2072 posts in 1244 days


#1 posted 933 days ago

Andy, don’t sand the orange peel with grit (400) more coarse than the original sand finish (600). The beauty of lacquer is that it will burn into previous coats, so you can level the surface with future coats.

The following is exactly how I do it and comes from Reranch:

Spray lacquer in “passes”. A pass is one spray pass. A coat is a number of passes from 1 to ? to result in a wet coat… just not all at once. In the technique used to develop these pages, a coat is typically three passes. Sometimes two will sufficiently wet out a small area and sometimes four will be used. Five approaches foolhardiness. Six will almost always guarantee a run.

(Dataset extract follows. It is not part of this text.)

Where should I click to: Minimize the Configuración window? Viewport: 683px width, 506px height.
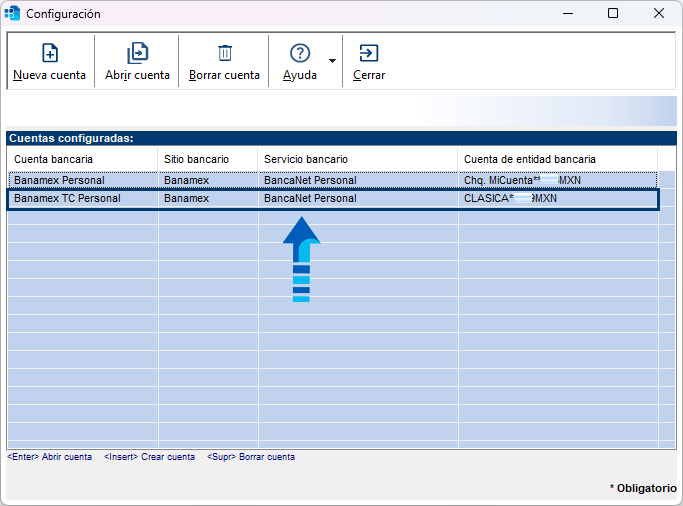point(567,14)
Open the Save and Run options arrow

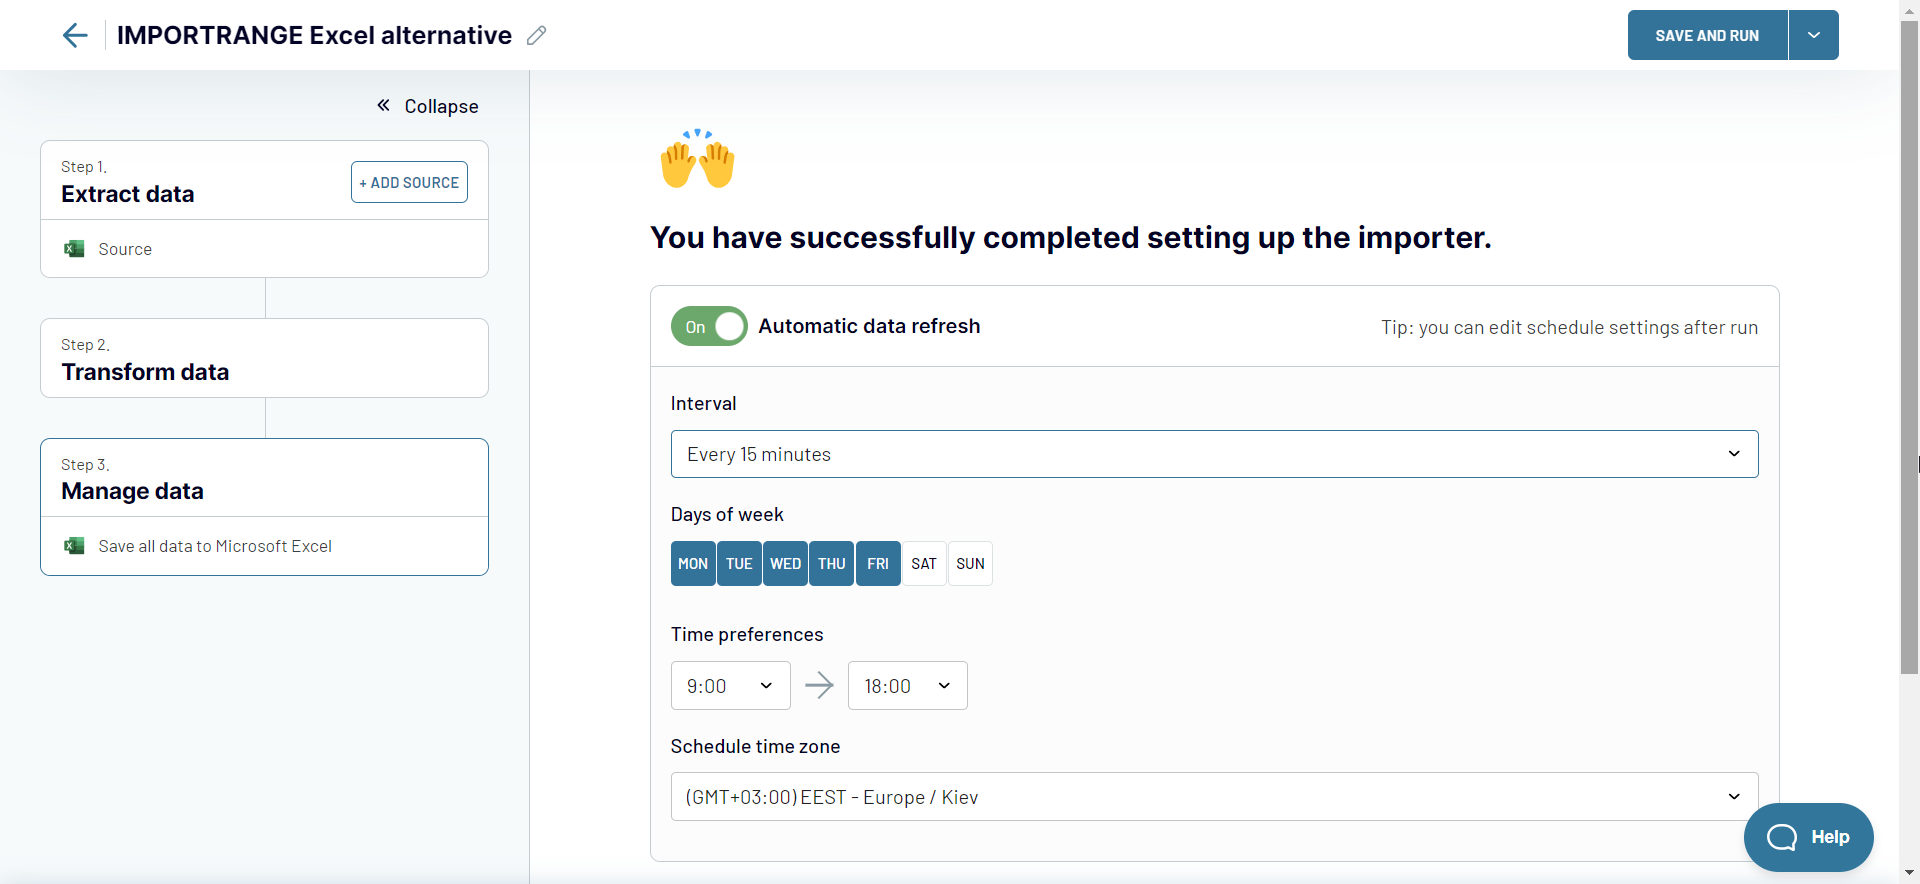click(1814, 36)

Start with two light spray passes. Follow by allowing the lacquer to dry to touch and then three more light passes. Now you have a good base. Let the lacquer dry at least three hours.

For the first wet coat (after wiping with the tack cloth) make three passes and stop. The surface will probably not appear very shiny as it dries to touch. (If it does the coats may be too heavy). Now let this first coat dry at least three hours. Tack cloth the finish and make three more passes. As you proceed, wetter passes become safer to make so you may want to slow down the guns movement as you spray. These passes will appear wetter as the finish gets deeper. Let this coat dry at least three hours. For the last coat of the day, tack cloth, spray three passes and let dry until morning.

Before spraying the next coat, wet sand the finish to remove any runs or particles that may have settled onto the finish. Start lightly with #400, #600 and end with #800. Let the surface dry and repeat yesterdays schedule. I.e., three passes, let dry three hours then repeat and then repeat. Let to the finish dry overnight and sand as you did the first day.

The third days spraying is a “re-repeat”. Summing up this spray technique, spray three passes to make a coat, allow each coat to dry at least three hours and spray no more than three coats a day for at least three days. Hence, “The Rule of Threes”.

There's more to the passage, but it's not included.